Charles Walker, in the April 2002 issue of Socialist Action, noted,
"On March 15, The New York Times reported that Brazilian
steelworkers were protesting at the U.S. consulate in Sao Paulo, the
commercial and industrial center of Brazil, while calling on Brazilian
legislators to impose tariffs on U.S. goods. Brazilian union officials
say that up to 5000 steelworkers will be negatively affected by a
recent U.S. regulation that imposes tariffs of up to 30 percent on some
types of imported steel. An earlier Times report quoted British
unionists as saying that the new U.S. steel tariffs could cost
them 5000 jobs."
The
"Buy American" campaign puts workers in alliance with the
same powers that are responsible for job losses, while pitting them
against their natural allies. So why do the labor leaders promote such
an ineffective and destructive policy? The answer is that the
labor bureaucrats have sought to fan the flames of protectionism and
nationalism to hide the fact that they are unwilling to fight against
the real causes of mass layoffs.
The
most relevant example is the UAW leadership’s roll-over approach to
concessionary bargaining at the big three domestic automakers. In the
May edition of Socialist Action, Marty Goodman noted, "Five years
ago the UAW claimed to have 305,000 members at GM, Chrysler, and Ford;
now it’s down to 139,000. At the end of 1991, GM had 304,000 hourly
workers in the U.S.; by the end the end of
2010, it would have 40,000."
The
UAW, through various buyout agreements, the elimination of the job
banks, and acceptance of plant closures has allowed the big three to
eliminate hundreds of thousands of jobs. Instead of leading workers to
fight against the mass layoffs, two-tiered wage systems, and all the
other concessions, the labor bureaucrats have blamed imports for the
decline of the auto industry.
This
is despite the fact that most of the foreign car brands sold in the United States are
manufactured in the U.S., in non-union plants.
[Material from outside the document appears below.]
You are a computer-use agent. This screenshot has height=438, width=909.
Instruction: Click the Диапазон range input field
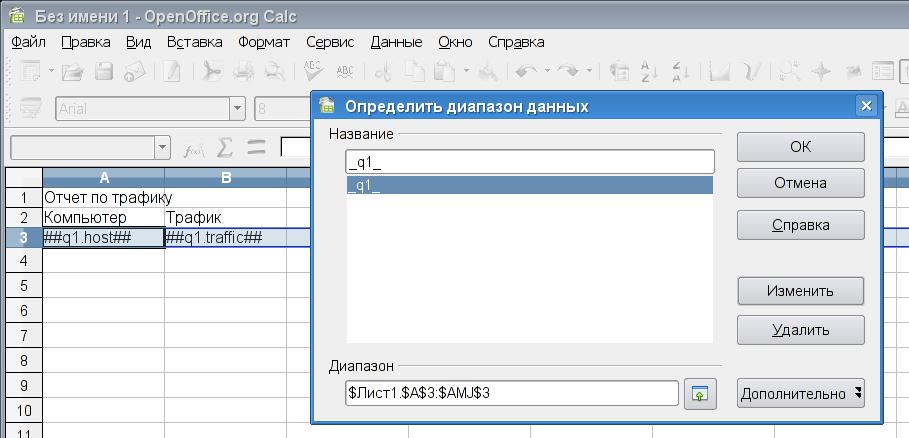click(512, 394)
The inability of the UAW to organize the transplants has much more to
do with the decline of the U.S. auto industry then imports.
The
only solution to save jobs for workers requires a militant fightback against a system that constantly erodes
workers’ wages, benefits, and working conditions—in the United States
and abroad.
Such
a fight back could call for the reductions of the workweek without loss
of pay. Companies have increasingly reduced workforces down to the bare
minimum to continue production by speeding up the pace of work and
forcing workers to work overtime. If the workweek were reduced to 30
hours without loss of pay, laid-off workers could be recalled.
A
mass public-works program to build mass transit, schools, and other
basic infrastructure would create work for industrial and construction
workers alike. Organizing the organized workers in entire industries,
thereby raising the living standards of all would negate the
"competitive advantage" of non-union companies such as the
transplant auto factories.
Fighting
for the improvement of workers’ wages and conditions throughout the
world is a necessity. The U.S. labor movement, for its own survival
alone, must do its utmost to aid the unionization and militant fightback efforts of workers in Mexico and
overseas. A return to the principal of “an injury to one is an injury
to all,” regardless of race or nationality, is not some nice sounding
slogan; it is the only way workers can protect their jobs.
All
of these solutions have one thing in common: they require a break from
the partnership approach of the labor tops. Workers can only improve
their situation by uniting as a class, across industries and borders.
"Buy American," on the other hand, only serves to foster
divisions among workers and to divert them from the true enemy—the boss
class and their system of private profit.